Sérgio Ronaldo ainda complementa que “é isso que que eles querem fazer. Querem acabar com a estabilidade para continuar reinando, com essa anarquia da roubalheira que eles pretendem com a reforma Administrativa”.
“Bolsonaro quer aprovar para continuar indicado seus comparsas”, ele diz.
Servidor há mais de 44 anos, Armengol reforça que os trabalhadores da categoria não estão isentos de punição em casos de má conduta, ao contrário do que reza a cartilha dos conservadores e neoliberais que querem aprovar a reforma.
No regime jurídico de contratação, para o servidor público, mesmo com a estabilidade, há uma série de mecanismos que preveem demissão caso cometa irregularidades.
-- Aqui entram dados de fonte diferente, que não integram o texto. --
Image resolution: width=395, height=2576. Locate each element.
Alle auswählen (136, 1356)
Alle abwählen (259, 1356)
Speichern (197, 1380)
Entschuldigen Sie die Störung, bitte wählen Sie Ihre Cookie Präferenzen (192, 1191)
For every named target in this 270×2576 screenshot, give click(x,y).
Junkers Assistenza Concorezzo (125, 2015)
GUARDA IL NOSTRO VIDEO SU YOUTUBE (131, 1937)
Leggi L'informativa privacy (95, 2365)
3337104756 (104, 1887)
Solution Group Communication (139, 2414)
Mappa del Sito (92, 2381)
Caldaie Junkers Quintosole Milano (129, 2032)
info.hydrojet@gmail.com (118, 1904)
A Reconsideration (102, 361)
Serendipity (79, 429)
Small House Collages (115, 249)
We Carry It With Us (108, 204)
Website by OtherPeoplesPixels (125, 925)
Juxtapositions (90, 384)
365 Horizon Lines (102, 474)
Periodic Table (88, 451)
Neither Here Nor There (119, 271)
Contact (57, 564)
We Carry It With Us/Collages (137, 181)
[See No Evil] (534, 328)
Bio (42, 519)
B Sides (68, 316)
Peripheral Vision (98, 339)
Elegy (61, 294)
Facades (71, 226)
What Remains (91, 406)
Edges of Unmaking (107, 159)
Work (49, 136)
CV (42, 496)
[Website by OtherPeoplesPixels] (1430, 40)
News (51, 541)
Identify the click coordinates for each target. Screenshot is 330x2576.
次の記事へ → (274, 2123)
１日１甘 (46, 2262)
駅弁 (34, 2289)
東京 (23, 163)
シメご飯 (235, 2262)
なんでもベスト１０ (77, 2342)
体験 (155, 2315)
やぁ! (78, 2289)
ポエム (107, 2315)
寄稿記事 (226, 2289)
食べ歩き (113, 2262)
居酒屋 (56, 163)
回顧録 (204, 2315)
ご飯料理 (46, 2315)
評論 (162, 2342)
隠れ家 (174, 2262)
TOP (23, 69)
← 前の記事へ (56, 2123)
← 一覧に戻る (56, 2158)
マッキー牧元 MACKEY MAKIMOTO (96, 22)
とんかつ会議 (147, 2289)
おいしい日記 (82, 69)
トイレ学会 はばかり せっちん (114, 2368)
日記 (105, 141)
No entanto, diferentemente da iniciativa privada, é aberto um processo administrativo para apurar os casos.
“O que diferencia é que ele não tem patrão fisicamente identificado. Em princípio é o governo, mas quem paga é a sociedade. Para demitir precisa de um processo administrativo. E isso acontece. Nos governos de Lula e Dilma, por exemplo, houve mais de 10 mil demissões de servidores envolvidos em irregularidades”, diz Armengol.
Armengol afirma que o servidor Luis Ricardo Miranda deve denunciar o caso de ter sido bloqueado no acesso ao sistema ao Ministério Público Federal (MPF).
O Deputado Alexandre Padilha (PT-SP) também se solidarizou ao servidor e afirmou que entrará com uma representação no MPF questionando o caso.
Sérgio Ronaldo afirmou que a Condsef se colocou à disposição do servidor Luis Ricardo Miranda para, caso ele deseje, ter assessoria jurídica para se defender.